▶ _Problem statement_
Return only the final portion of the entries: the line with "Given: Tap the 20 coin price label" and every line after it, each one exact.

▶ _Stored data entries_
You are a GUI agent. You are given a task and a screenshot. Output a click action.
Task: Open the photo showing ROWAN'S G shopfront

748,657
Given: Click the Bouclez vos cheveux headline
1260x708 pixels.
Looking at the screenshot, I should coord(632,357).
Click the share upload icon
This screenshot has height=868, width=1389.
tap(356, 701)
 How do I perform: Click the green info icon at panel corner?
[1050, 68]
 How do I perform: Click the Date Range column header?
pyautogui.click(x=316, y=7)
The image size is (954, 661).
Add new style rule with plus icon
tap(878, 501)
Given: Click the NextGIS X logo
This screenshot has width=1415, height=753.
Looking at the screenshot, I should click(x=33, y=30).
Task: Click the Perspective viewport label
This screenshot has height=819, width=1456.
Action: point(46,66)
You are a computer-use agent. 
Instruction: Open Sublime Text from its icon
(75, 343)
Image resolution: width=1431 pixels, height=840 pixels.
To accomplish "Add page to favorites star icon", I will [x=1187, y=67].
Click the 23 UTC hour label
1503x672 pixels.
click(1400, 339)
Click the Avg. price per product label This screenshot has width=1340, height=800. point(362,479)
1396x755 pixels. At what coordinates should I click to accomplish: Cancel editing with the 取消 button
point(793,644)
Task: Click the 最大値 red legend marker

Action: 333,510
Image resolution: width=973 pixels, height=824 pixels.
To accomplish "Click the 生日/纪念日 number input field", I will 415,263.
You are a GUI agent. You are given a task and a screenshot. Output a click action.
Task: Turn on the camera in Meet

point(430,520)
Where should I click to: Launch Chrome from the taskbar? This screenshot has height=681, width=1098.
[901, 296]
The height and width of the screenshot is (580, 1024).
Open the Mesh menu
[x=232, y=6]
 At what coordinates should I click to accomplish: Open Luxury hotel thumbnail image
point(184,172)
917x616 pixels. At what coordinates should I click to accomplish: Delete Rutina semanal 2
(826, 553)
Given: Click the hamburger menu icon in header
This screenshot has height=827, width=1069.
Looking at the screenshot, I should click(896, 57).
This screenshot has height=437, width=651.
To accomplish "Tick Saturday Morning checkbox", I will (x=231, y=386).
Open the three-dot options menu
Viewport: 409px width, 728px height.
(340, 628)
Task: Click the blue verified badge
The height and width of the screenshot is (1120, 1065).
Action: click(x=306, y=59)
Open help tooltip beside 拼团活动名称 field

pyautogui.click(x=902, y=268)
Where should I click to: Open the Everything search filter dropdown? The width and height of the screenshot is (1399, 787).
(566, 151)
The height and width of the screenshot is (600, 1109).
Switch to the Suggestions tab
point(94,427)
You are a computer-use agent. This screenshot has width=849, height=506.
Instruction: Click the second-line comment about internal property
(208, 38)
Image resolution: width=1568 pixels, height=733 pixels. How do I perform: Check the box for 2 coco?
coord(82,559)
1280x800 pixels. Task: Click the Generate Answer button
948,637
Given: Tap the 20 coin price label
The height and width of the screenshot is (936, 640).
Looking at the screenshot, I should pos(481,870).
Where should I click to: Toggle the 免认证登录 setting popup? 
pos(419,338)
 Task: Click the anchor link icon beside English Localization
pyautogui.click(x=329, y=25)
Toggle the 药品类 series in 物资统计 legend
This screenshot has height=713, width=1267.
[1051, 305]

▶ _Your response_
Given: Tap the 20 coin price label
The height and width of the screenshot is (936, 640).
Looking at the screenshot, I should pos(481,870).
Where should I click to: Toggle the 免认证登录 setting popup? 
pos(419,338)
 Task: Click the anchor link icon beside English Localization
pyautogui.click(x=329, y=25)
Toggle the 药品类 series in 物资统计 legend
This screenshot has height=713, width=1267.
[1051, 305]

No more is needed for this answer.